----- DATASET EXTRACT

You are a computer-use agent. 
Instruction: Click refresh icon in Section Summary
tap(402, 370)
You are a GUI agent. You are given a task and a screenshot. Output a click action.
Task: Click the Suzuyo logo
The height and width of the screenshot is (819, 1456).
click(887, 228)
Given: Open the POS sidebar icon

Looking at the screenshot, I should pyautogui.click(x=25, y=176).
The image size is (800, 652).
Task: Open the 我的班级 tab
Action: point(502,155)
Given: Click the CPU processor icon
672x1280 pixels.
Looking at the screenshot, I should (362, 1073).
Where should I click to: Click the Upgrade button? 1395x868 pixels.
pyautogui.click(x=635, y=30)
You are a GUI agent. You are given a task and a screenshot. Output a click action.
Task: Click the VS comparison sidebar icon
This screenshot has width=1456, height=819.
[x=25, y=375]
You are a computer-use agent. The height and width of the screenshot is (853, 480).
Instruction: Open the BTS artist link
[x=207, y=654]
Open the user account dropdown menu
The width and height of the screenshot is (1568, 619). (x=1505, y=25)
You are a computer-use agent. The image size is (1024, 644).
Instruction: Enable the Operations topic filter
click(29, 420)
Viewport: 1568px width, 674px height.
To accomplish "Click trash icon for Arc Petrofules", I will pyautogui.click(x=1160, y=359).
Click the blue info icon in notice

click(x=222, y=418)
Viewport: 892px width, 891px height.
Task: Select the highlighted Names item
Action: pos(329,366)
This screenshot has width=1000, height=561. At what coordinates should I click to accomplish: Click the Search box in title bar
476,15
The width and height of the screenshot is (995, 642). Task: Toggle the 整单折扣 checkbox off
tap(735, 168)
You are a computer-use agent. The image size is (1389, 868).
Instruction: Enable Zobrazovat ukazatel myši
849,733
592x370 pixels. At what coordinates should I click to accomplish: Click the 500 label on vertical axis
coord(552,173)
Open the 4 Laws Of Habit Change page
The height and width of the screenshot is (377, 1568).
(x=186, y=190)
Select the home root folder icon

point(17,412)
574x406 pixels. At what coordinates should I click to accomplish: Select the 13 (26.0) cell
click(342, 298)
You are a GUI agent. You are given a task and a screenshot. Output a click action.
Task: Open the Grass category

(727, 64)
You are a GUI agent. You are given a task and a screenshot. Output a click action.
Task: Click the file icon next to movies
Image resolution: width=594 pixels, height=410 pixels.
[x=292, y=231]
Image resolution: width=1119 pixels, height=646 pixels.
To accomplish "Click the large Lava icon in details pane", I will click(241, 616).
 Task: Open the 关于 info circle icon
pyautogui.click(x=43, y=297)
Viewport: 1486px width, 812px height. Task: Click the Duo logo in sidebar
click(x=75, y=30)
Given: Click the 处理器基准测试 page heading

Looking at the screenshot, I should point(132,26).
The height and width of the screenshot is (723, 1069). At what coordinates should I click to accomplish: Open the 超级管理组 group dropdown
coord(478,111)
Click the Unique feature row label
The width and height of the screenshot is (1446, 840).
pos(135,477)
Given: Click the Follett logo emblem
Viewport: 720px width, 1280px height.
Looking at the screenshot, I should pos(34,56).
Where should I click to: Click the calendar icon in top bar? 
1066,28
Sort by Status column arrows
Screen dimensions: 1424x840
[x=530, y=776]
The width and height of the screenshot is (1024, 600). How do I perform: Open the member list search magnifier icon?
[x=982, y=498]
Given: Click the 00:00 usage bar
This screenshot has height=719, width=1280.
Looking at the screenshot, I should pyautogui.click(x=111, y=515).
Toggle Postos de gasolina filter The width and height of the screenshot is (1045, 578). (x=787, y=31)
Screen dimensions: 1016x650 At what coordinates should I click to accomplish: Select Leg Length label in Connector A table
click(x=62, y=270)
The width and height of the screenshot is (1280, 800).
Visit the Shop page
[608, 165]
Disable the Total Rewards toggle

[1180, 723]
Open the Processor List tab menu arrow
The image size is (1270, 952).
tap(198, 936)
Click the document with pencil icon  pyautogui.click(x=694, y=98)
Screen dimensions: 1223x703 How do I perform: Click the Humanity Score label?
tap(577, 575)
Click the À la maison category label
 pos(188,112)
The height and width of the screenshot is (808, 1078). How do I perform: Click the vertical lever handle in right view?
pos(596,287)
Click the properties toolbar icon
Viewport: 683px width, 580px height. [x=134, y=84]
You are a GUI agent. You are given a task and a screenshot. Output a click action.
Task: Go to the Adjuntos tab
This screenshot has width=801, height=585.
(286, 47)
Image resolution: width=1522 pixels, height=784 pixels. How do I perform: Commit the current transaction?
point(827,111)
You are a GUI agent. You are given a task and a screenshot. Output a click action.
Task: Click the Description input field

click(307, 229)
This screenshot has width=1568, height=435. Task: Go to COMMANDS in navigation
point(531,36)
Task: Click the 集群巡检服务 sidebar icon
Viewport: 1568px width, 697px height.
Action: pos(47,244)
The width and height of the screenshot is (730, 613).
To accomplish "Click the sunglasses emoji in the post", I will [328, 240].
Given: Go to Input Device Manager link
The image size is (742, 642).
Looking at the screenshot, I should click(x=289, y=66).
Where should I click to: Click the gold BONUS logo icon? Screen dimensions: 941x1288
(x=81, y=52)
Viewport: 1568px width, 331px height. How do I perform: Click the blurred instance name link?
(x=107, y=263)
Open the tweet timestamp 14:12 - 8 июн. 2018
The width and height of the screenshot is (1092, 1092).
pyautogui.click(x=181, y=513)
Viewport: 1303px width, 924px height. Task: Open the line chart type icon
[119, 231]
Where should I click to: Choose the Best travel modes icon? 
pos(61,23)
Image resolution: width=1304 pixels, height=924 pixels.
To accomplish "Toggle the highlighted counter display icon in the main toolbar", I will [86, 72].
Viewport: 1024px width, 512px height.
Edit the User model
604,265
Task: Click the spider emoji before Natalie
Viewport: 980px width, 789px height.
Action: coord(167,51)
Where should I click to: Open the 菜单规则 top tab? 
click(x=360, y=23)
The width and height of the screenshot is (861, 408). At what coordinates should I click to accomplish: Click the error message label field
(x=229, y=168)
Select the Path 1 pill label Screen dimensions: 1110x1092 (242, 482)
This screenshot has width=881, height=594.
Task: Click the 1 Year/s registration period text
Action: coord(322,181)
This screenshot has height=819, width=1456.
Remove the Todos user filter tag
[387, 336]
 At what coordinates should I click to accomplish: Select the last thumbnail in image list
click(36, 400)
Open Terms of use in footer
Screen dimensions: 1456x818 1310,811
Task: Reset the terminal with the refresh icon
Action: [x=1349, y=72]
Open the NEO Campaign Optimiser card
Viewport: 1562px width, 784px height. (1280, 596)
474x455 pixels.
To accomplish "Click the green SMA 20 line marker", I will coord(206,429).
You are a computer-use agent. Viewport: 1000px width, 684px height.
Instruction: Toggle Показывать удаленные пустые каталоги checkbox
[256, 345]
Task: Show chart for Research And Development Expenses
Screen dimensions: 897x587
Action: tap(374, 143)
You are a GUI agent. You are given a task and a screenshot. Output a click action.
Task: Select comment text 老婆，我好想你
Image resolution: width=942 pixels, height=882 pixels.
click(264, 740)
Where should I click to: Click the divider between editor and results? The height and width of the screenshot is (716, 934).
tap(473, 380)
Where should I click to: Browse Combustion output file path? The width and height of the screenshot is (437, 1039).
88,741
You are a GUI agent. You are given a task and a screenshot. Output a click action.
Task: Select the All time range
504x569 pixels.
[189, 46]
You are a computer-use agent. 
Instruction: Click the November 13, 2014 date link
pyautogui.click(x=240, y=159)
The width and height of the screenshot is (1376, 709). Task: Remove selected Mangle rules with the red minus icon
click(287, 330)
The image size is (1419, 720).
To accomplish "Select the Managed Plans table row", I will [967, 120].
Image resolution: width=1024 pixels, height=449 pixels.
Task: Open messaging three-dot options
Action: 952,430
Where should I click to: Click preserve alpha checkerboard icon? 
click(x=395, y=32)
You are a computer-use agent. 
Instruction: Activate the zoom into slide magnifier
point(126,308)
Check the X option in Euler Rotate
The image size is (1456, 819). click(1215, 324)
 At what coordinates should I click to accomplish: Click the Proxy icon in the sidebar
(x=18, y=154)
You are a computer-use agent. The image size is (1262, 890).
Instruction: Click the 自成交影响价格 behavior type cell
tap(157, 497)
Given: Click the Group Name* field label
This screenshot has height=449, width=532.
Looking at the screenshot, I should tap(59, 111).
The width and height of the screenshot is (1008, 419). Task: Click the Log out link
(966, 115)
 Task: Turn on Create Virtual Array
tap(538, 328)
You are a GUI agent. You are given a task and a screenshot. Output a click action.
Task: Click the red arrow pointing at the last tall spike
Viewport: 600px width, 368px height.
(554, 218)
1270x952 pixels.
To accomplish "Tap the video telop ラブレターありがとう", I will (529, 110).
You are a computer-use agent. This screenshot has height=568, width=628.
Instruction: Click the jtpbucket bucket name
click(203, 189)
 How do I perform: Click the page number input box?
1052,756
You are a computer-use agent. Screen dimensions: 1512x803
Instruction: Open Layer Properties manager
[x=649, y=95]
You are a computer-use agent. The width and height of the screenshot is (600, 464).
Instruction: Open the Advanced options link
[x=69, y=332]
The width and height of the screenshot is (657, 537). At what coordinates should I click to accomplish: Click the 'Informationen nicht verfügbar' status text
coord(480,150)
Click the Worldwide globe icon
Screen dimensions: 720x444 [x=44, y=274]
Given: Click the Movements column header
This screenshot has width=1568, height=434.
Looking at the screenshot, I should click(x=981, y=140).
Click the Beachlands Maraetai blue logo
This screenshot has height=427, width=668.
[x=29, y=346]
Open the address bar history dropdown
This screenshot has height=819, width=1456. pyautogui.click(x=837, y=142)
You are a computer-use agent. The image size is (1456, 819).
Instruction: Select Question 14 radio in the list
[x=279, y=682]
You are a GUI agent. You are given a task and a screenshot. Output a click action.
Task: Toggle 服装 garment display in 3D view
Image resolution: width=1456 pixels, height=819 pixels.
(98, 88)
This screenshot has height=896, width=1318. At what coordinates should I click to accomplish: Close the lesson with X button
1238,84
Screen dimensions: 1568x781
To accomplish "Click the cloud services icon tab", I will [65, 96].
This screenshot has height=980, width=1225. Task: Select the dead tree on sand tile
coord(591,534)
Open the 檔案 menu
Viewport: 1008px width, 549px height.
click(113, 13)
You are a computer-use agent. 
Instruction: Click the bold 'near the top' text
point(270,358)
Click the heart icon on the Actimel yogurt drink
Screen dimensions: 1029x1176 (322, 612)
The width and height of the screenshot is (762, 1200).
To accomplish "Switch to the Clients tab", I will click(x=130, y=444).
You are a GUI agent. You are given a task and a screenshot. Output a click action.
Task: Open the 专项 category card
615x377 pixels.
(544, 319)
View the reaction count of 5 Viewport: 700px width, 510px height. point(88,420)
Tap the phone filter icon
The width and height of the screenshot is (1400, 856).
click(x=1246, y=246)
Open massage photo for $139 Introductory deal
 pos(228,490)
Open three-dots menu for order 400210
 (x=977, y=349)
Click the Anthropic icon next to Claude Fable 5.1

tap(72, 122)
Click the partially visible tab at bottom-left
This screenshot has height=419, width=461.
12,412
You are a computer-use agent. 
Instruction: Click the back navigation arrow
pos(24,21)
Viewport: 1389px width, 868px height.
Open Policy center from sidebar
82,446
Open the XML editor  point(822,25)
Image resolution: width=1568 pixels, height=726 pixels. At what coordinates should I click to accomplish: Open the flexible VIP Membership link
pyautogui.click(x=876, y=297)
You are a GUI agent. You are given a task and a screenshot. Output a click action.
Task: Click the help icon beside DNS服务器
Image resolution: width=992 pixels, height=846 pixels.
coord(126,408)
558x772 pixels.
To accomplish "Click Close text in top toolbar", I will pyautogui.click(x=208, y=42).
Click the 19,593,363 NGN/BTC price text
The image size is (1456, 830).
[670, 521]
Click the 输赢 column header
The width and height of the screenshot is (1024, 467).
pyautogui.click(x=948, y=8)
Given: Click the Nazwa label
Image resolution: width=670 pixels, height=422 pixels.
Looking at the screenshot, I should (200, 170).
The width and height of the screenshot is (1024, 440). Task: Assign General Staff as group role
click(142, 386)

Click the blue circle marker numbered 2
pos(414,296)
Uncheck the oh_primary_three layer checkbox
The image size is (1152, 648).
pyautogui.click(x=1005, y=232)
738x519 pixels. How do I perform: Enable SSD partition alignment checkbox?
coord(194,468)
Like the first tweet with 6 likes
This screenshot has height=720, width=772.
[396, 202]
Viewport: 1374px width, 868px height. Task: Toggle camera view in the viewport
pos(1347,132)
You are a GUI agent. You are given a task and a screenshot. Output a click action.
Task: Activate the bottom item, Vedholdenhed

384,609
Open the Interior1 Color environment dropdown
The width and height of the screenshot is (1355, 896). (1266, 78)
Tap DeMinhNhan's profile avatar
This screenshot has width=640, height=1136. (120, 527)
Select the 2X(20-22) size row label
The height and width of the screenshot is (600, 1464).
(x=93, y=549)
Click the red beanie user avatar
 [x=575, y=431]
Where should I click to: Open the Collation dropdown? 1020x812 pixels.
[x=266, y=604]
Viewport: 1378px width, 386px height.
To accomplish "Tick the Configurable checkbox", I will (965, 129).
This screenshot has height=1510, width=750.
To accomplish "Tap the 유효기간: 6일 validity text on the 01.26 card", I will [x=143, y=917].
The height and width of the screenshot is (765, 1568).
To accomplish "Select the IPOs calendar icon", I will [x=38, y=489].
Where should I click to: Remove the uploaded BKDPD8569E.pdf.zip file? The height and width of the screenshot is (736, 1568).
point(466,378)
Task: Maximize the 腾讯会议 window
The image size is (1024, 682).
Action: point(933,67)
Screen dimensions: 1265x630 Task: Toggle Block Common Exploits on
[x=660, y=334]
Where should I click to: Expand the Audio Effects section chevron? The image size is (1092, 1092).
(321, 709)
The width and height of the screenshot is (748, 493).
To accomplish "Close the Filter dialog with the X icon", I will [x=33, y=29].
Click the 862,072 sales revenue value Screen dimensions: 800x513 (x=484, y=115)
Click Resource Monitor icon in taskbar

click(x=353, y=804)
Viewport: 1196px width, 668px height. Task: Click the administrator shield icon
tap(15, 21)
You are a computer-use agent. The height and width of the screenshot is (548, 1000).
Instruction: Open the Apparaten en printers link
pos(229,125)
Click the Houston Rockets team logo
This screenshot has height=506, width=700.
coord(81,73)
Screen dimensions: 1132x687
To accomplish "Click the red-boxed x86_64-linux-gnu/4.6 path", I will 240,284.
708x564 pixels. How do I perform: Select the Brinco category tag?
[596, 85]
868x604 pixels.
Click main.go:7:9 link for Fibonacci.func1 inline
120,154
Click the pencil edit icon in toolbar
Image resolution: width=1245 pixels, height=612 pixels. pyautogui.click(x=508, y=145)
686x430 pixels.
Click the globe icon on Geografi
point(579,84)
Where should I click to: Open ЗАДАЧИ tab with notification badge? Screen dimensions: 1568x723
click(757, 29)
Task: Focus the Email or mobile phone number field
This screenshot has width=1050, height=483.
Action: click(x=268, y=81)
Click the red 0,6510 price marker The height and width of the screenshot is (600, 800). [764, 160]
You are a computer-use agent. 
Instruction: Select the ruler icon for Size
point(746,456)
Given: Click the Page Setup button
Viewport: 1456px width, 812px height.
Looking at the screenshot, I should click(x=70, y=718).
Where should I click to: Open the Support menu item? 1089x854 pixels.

----------

YOUR OBJECTIVE — Render the stretch from the first line of the items through the line containing "Action: point(502,155)", both ends included, as a Markdown table with columns named Row and Line. Number each line in the Row column and leave out blank lines.

SOLUTION TO THIS PROBLEM —
| Row | Line |
|---|---|
| 1 | You are a computer-use agent.  |
| 2 | Instruction: Click refresh icon in Section Summary |
| 3 | tap(402, 370) |
| 4 | You are a GUI agent. You are given a task and a screenshot. Output a click action. |
| 5 | Task: Click the Suzuyo logo |
| 6 | The height and width of the screenshot is (819, 1456). |
| 7 | click(887, 228) |
| 8 | Given: Open the POS sidebar icon |
| 9 | Looking at the screenshot, I should pyautogui.click(x=25, y=176). |
| 10 | The image size is (800, 652). |
| 11 | Task: Open the 我的班级 tab |
| 12 | Action: point(502,155) |